Raemon comments on Mark Xu’s Shortform

Raemon 10 Oct 2024 19:19 UTC
LW: 9 AF: 6
1
AF
I think two major cruxes for me here are:
- is it actually tractable to affect Deepmind’s culture and organizational decisionmaking
- how close to the threshold is Anthropic for having a good enough safety culture?
My current best guess is that Anthropic is still under the threshold for good enough safety culture (despite seeming better than I expected in a number of ways), and meanwhile that Deepmind is just too intractably far gone.
I think people should be hesitant to work at any scaling lab, but, I think Anthropic might be possible to make “the one actually good scaling lab”, and I don’t currently expect that to be tractable at Deepmind and I think “having at least one” seems good for the world (although it’s a bit hard for me to articulate why at the moment)
I am interested in hearing details about Deepmind that anyone thinks should change my mind about this.
This viewpoint is based on having spent at least 10s of hours trying to learn and about influence both org’s culture, at various times.
In both cases, I don’t get the sense that people at the orgs really have a visceral sense that “decisionmaking processes can be fake”, I think they will be fake by default and the org is better modeled as following general incentives, and DeepMind has too many moving people and moving parts at a low enough density that it doesn’t seem possible to fix.

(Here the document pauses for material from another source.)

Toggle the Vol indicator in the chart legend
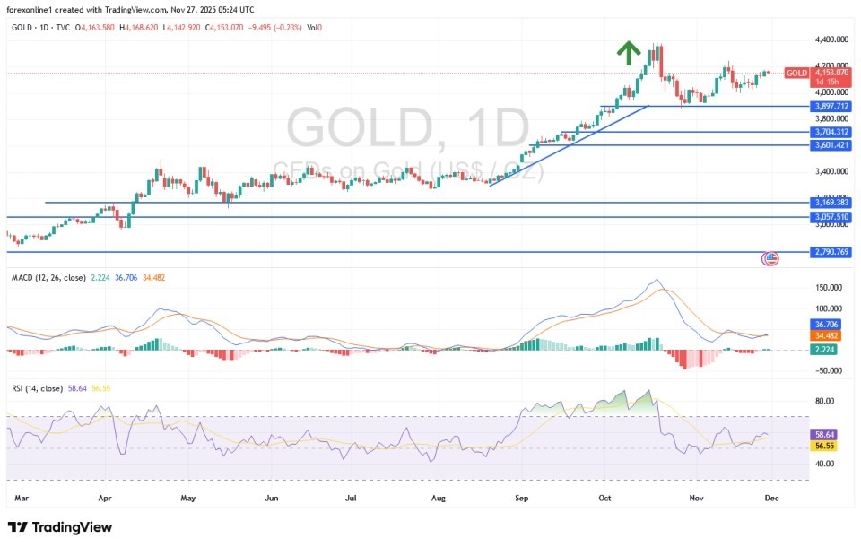The width and height of the screenshot is (861, 547). click(309, 27)
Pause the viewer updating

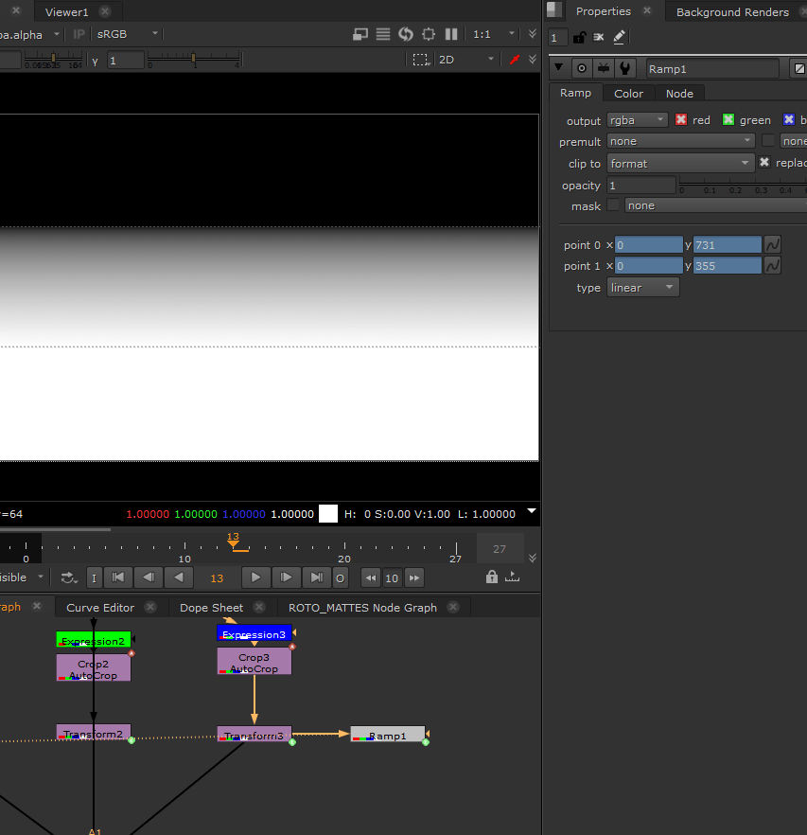[451, 34]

For me to change my mind about this, I would need to someone there to look me in the eye and explain that they do have a visceral sense of how organizational decisionmaking processes can be fake, and why they nonetheless think DeepMind is tractable to fix. I assume it’s hard for @Rohin Shah and @Neel Nanda can’t really say anything publicly that’s capable of changing my mind for various confidentiality and political reasons, but, like, that’s my crux.
(conving me in more general terms “Ray, you’re too pessimistic about org culture” would hypothetically somehow work, but, you have a lot of work to do given how thoroughly those pessimistic predictions came true about OpenAi)

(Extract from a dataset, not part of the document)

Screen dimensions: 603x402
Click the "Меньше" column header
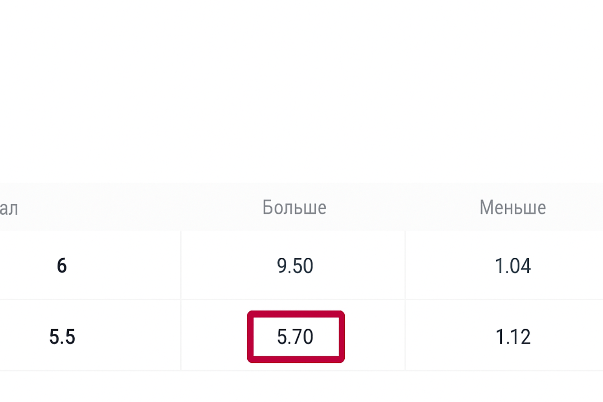tap(512, 207)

I think Anthropic also has this problem, but the threshold of almost-aligned-leadership and actually-pretty-aligned people that it feels at least possible to me for the to fix it. The main things that would persuade me that they are over the critical threshold is if they publicly spent social capital on clearly spelling out why the x-risk problem is hard, and made explicit plans to not merely pause for a bit when they hit an RSP threshold, but (at least in some circumstances) advocate strongly for global government shutdown for like 20+ years.
- Nathan Helm-Burger 14 Oct 2024 17:13 UTC
  2 points
  0
  Parent
  I think your pessimism of org culture is pretty relevant for the question of big decisions that GDM may make, but I think there is absolutely still a case to be made for the value of alignment research conducted wherever. If the research ends up published, then the origin shouldn’t be held too much against it.
  
  So yes, having a few more researchers at GDM doesn’t solve the corporate race problem, but I don’t think it worsens it either.
  
  As for pausing, I think it’s a terrible idea. I’m pretty confident that any sort of large scale pause would be compute threshold focused, and would be worse than not pausing because it would shift research pressure towards algorithmic efficiency. More on that here: https://www.lesswrong.com/posts/Kobbt3nQgv3yn29pr/my-theory-of-change-for-working-in-ai-healthtech?commentId=qwixG4xYeFdELb2GJ
  - Raemon 14 Oct 2024 17:29 UTC
    4 points
    0
    Parent
    It might be “fine” to do research at GDM (depending on how free you are to actually pursue good research directions, or how good a mentor you have). But, part of the schema in Mark’s post is “where should one go for actively good second-order effects?”.